Ia menilai keberadaan Perda LAD telah melukai masyarakat yang selama ini menjaga sejarah dan nilai-nilai adat Kerajaan Gowa. "Ketika berbicara tentang Perda LAD, ini sangat memunculkan luka bagi kami, putra Gowa yang berasal dari sejarah panjang," ujarnya.
2. Massa sebut sejarah dan tatanan adat Gowa harus dijaga

Dalam orasinya, massa juga menegaskan bahwa sejarah Kerajaan Gowa tidak boleh dihilangkan ataupun diubah oleh pihak yang memiliki kepentingan tertentu. Mereka menilai Kabupaten Gowa memiliki sejarah, asal-usul, dan garis keturunan yang jelas.
"Sejarah tidak pernah hilang jika tidak dihilangkan oleh kelompok yang memiliki kepentingan," ucapnya.
Massa menegaskan Kerajaan Gowa lahir melalui perjuangan panjang para leluhur. Karena itu, sejarah dan tatanan adat yang diwariskan harus tetap dipertahankan.
"Gowa hadir dengan tetesan darah dan perjuangan para leluhur. Kerajaan bukan didapatkan, tetapi diwariskan," tegasnya.
3. Perda LAD dianggap merusak marwah masyarakat Gowa

Peserta aksi menilai Perda LAD telah merusak marwah masyarakat Gowa yang selama ini dijaga melalui nilai adat dan budaya. Menurut mereka, persoalan tersebut juga menyangkut nilai siri' na pacce yang menjadi bagian dari kehidupan masyarakat Sulawesi Selatan.
"Perda ini merusak marwah yang selama ini kita jaga. Ini adalah siri' na pacce," katanya.
Ia menambahkan nilai budaya dan siri' na pacce bukan sesuatu yang dibuat-buat, melainkan lahir dari tatanan masyarakat yang menjunjung tinggi harga diri. "Ada budaya dan siri' na pacce. Itu tidak dibuat-buat.
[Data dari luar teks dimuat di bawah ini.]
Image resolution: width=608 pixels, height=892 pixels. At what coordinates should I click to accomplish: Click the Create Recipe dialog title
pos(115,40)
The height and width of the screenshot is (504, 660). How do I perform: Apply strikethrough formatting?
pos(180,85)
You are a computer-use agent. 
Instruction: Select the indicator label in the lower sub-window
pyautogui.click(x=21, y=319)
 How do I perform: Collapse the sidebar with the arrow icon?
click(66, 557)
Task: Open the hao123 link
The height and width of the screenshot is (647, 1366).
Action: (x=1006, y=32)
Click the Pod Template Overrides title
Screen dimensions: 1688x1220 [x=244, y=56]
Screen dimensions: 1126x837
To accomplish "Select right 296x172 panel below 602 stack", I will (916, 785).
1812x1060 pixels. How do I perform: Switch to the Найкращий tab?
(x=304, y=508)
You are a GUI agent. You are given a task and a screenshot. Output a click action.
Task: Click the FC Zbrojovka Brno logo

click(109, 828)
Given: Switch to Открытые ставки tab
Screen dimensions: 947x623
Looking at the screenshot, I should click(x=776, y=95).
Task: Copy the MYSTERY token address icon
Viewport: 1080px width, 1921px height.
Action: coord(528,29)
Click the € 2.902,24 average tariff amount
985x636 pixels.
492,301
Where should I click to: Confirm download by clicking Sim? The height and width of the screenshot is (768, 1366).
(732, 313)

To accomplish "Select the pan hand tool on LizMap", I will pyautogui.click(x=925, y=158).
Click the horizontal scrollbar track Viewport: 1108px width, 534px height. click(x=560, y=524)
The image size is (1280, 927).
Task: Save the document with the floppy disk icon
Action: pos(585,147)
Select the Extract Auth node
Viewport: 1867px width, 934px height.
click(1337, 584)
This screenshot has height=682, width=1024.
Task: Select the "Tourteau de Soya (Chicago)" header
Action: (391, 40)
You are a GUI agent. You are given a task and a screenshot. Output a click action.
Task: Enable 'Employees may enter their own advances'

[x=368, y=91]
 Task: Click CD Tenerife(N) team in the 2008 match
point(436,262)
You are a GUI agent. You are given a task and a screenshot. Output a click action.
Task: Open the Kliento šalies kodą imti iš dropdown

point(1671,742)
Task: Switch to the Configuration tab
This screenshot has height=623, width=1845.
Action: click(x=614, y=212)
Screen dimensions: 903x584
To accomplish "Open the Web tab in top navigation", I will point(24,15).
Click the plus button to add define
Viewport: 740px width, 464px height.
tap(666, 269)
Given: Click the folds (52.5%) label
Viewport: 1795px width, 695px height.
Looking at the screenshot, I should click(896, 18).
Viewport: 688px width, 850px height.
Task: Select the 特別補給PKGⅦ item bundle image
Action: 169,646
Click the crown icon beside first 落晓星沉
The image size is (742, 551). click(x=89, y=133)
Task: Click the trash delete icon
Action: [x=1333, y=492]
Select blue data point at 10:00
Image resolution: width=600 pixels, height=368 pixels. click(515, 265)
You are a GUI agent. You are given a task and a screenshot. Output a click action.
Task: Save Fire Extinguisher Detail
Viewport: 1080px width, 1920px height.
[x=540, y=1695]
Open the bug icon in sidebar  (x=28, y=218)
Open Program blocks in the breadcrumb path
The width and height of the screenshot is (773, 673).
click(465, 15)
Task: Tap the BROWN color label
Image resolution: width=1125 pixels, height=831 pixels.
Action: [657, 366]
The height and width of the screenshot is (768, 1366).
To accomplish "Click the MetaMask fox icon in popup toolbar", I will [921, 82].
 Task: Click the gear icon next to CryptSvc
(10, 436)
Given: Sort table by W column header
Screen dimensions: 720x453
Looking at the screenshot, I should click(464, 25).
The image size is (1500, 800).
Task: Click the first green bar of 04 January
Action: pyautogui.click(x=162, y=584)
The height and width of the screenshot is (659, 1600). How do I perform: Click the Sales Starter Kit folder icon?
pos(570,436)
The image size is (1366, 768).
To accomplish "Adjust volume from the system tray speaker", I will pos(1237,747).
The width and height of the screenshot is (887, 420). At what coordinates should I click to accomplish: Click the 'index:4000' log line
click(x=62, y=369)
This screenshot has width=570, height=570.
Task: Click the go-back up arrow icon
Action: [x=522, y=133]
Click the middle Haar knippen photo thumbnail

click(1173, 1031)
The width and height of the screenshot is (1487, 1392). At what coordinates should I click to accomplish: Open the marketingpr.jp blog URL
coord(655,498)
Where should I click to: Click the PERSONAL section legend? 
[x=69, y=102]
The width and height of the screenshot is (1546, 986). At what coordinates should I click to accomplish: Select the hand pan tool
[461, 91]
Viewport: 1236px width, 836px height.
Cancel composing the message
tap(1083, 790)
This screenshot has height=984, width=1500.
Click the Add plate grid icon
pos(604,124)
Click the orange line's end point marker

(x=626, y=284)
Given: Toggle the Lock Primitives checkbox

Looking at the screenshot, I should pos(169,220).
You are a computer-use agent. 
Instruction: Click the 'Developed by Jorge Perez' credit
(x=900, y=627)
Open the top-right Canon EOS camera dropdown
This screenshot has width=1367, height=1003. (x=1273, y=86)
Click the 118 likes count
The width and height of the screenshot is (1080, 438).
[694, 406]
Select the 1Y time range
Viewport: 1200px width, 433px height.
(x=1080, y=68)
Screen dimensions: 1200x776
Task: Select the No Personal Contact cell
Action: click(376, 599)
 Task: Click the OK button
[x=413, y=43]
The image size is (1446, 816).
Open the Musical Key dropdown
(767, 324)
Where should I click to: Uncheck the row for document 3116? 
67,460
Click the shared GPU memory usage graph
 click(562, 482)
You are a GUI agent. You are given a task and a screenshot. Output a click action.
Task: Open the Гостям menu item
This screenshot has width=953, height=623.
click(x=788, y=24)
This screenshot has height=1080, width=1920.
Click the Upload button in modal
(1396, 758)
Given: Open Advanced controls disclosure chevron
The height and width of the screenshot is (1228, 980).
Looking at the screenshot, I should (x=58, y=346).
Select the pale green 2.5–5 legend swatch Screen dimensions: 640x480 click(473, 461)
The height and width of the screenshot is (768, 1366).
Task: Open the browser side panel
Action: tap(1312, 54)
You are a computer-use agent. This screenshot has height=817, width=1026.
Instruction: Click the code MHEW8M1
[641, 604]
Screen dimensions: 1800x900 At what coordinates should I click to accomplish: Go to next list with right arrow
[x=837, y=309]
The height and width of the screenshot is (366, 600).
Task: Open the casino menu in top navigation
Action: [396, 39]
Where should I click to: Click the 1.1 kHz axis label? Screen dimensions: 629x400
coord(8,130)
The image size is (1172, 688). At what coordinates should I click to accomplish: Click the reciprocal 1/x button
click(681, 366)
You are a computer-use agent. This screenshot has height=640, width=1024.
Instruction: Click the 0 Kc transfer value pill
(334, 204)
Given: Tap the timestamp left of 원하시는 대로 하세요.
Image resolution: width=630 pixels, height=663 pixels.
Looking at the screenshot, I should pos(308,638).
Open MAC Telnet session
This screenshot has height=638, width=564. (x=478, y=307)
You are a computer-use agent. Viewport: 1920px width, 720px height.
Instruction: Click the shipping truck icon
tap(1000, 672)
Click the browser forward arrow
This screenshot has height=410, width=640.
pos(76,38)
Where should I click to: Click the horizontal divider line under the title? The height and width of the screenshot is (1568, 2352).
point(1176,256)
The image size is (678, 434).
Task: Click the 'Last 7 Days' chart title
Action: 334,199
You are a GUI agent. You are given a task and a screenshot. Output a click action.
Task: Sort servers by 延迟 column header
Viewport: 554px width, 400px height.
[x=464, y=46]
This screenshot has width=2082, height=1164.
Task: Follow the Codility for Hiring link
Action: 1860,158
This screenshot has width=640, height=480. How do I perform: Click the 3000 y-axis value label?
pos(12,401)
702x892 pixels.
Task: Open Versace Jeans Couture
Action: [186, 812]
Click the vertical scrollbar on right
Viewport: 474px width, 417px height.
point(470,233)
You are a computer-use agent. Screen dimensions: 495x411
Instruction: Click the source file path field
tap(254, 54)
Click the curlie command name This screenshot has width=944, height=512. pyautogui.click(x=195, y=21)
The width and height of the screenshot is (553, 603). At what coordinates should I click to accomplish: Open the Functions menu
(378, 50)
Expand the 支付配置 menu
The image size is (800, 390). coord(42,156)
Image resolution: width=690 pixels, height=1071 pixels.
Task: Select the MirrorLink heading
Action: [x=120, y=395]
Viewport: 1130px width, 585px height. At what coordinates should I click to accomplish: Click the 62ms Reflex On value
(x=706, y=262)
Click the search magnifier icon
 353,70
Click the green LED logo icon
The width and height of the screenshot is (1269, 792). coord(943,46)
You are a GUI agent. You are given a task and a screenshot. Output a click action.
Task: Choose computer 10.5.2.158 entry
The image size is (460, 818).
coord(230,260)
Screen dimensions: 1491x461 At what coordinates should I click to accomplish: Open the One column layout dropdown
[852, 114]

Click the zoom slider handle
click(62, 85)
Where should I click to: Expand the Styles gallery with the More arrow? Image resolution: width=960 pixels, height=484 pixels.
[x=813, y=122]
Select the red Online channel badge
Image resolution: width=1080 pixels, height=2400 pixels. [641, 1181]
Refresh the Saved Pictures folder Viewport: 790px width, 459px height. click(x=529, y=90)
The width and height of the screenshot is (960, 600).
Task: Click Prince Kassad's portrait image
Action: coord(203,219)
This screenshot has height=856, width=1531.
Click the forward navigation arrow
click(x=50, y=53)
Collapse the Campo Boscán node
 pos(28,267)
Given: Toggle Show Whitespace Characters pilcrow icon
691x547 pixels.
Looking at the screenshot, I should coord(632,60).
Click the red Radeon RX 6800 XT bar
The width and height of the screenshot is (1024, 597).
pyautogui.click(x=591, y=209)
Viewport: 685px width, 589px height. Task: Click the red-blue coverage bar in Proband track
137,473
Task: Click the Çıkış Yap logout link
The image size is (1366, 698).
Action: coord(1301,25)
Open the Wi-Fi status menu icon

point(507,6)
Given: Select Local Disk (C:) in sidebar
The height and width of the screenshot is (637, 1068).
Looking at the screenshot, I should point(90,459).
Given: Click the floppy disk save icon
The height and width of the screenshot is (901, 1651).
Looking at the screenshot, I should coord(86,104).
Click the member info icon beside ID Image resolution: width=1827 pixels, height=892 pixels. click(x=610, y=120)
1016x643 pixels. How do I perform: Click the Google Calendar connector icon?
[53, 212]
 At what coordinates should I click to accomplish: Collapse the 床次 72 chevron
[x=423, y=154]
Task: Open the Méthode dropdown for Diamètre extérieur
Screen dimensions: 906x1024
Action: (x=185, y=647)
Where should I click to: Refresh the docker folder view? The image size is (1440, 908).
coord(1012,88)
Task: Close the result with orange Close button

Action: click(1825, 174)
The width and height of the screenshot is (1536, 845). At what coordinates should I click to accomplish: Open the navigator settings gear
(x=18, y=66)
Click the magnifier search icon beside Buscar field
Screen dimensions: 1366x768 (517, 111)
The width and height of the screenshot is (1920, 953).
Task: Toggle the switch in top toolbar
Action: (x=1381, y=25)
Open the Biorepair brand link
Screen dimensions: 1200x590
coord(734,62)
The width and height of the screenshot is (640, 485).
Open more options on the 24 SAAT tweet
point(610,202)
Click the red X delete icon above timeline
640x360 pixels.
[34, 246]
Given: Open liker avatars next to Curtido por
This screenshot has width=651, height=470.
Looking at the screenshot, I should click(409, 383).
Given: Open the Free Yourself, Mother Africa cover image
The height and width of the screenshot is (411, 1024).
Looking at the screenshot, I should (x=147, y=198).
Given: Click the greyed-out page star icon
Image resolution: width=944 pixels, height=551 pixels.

Nilai itu lahir dari tatanan masyarakat Kabupaten Gowa yang menjunjung tinggi harga diri," tuturnya.
4. DPRD didesak segera bahas pencabutan Perda LAD

Jenderal Lapangan Aksi, Wawan Nur Rewa, meminta DPRD Gowa segera memasukkan pembahasan pencabutan Perda Nomor 5 Tahun 2016 tentang Lembaga Adat Daerah ke dalam Program Pembentukan Peraturan Daerah (Propemperda) prioritas.
Menurut Wawan, keberadaan perda tersebut telah menimbulkan polemik, perbedaan pandangan, hingga konflik berkepanjangan karena belum mampu menciptakan harmonisasi antara pemerintah daerah dan masyarakat adat Gowa.
"Keberadaan Perda tersebut telah menimbulkan polemik, perbedaan pandangan, hingga konflik berkepanjangan. Regulasi itu belum mampu menciptakan harmonisasi antara pemerintah daerah dan masyarakat adat Gowa," kata Wawan.
Ia menegaskan Kesultanan Gowa merupakan bagian dari sejarah, identitas, dan peradaban bangsa yang harus dihormati, dilindungi, dan diakui sesuai amanat Pasal 18B Ayat (2) UUD 1945. Selain mendesak pencabutan Perda LAD, massa juga meminta pemerintah menyusun regulasi baru yang berorientasi pada pengakuan, perlindungan, pelestarian, dan pemberdayaan masyarakat hukum adat serta warisan budaya Kesultanan Gowa.
"Aksi ini adalah aksi damai, konstitusional, dan bermartabat," ucapnya.